> **Exercise prompt**
Extract the data from its first line up to and including the line containing "point(106,26)", and reproduce those lines word for word. Omit the pictures from your answer.

***

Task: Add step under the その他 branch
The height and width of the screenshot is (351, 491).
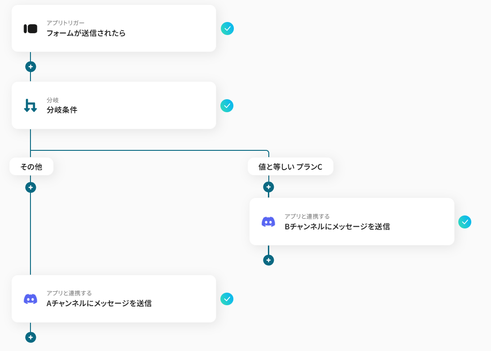Action: 30,188
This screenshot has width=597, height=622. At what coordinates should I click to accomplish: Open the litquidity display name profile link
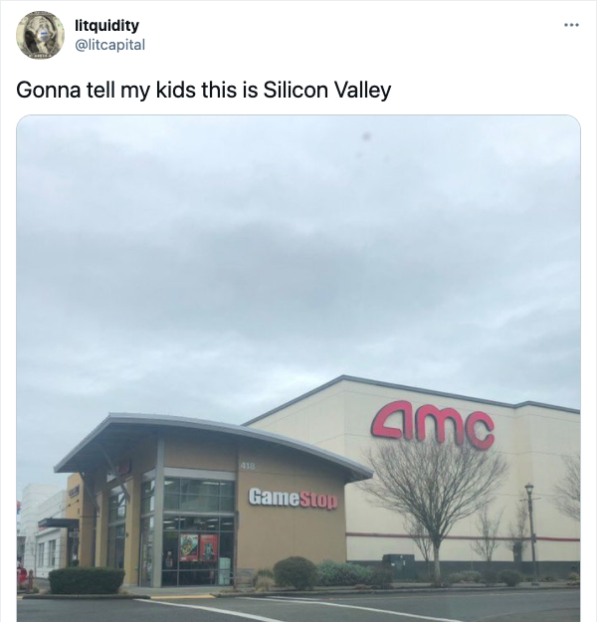point(106,26)
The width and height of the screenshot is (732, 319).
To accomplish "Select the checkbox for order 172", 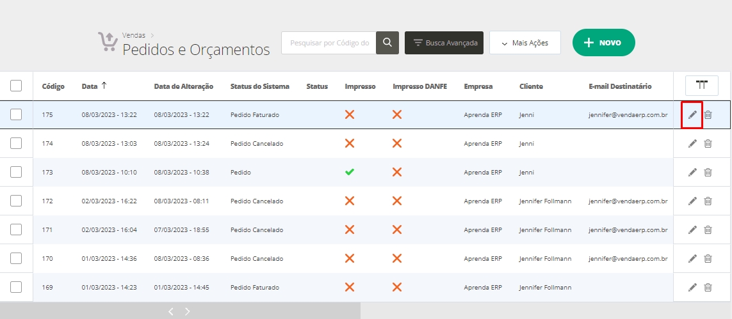I will coord(16,201).
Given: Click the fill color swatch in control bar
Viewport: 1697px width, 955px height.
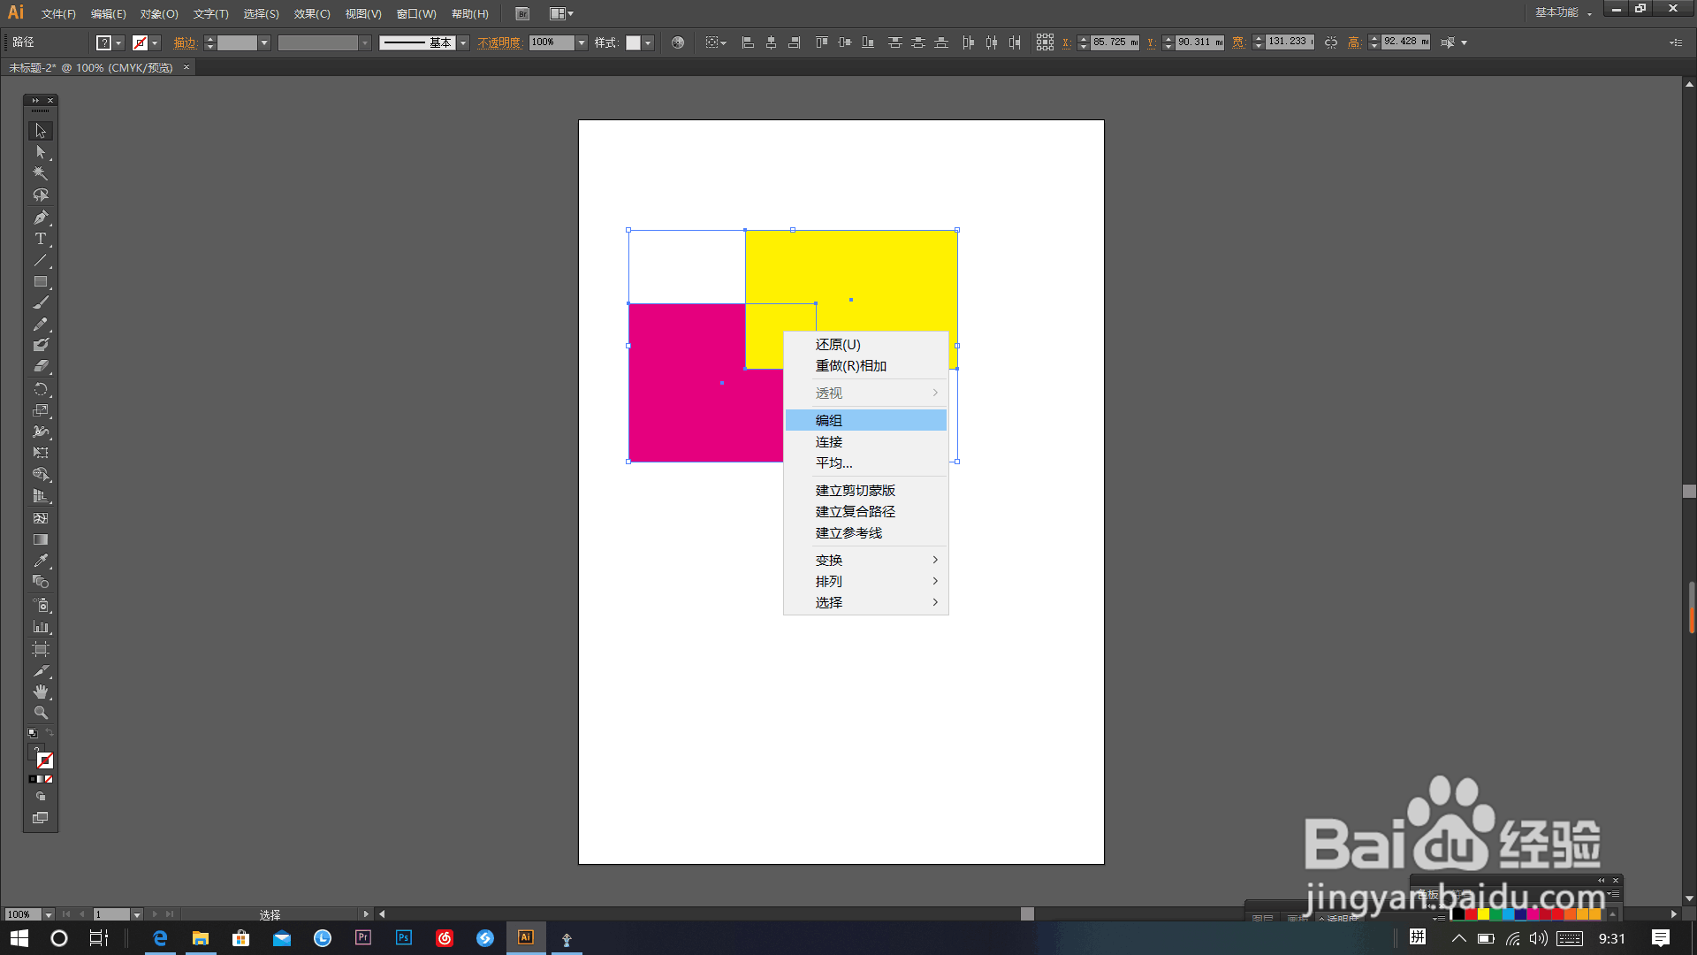Looking at the screenshot, I should (x=104, y=42).
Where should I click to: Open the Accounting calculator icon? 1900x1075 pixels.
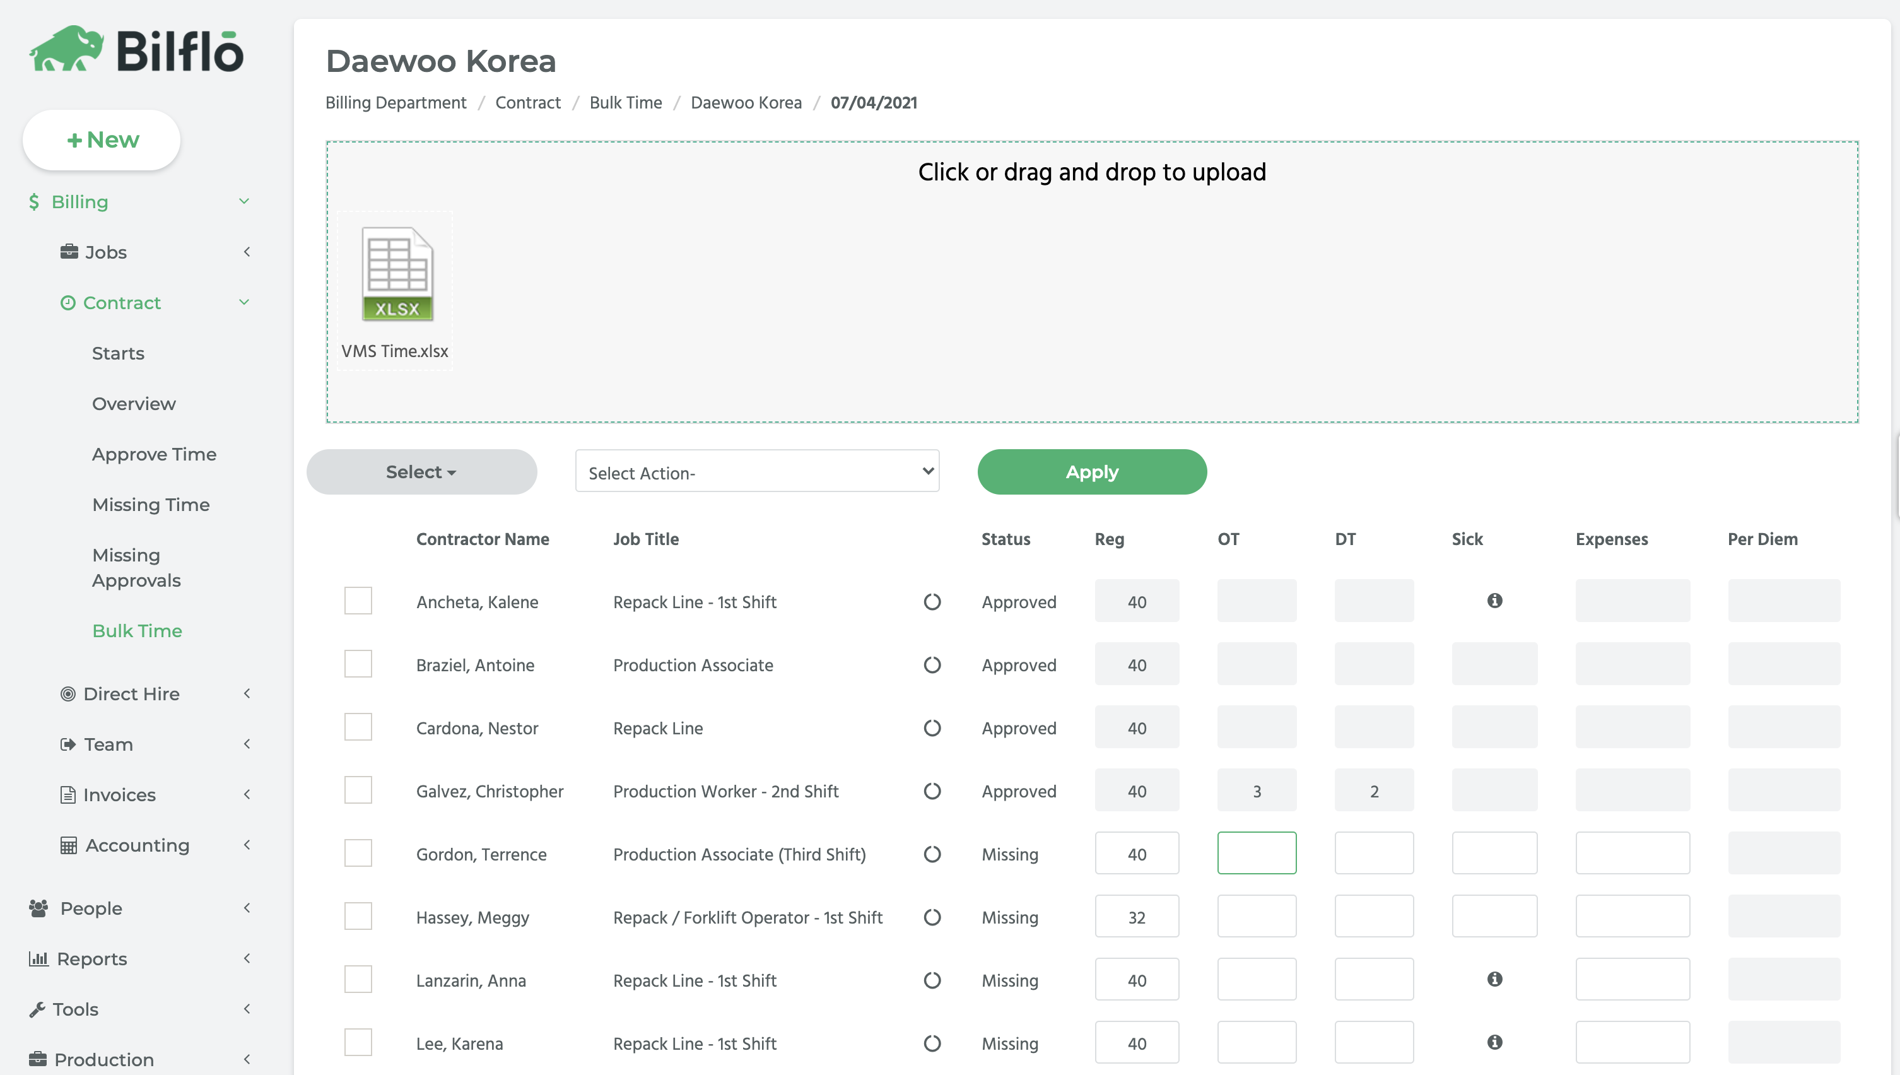pos(69,845)
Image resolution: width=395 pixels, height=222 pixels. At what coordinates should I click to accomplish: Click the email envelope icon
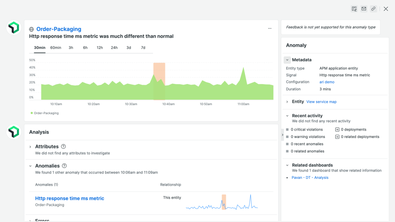(x=364, y=9)
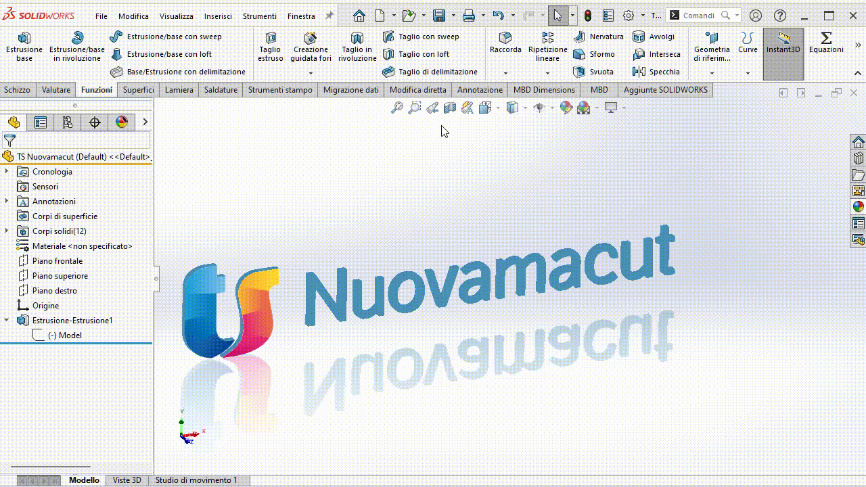This screenshot has height=487, width=866.
Task: Open the Ripetizione lineare dropdown arrow
Action: [547, 73]
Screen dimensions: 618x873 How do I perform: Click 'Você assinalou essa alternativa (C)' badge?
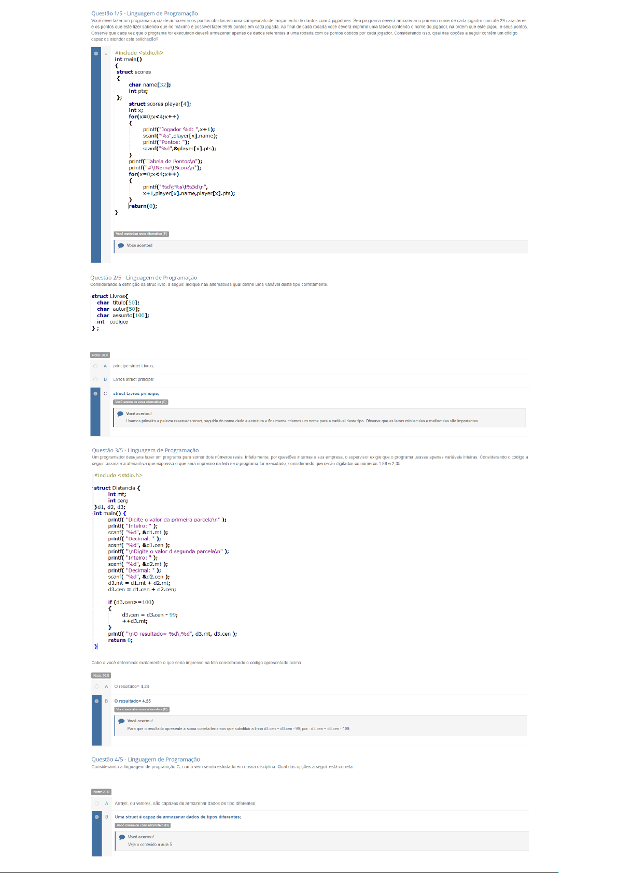(141, 402)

***

> **Reply**
Task: Add step under the その他 branch
The height and width of the screenshot is (351, 491).
Action: 30,188
This screenshot has width=597, height=622. At what coordinates should I click to accomplish: Open the litquidity display name profile link
point(106,26)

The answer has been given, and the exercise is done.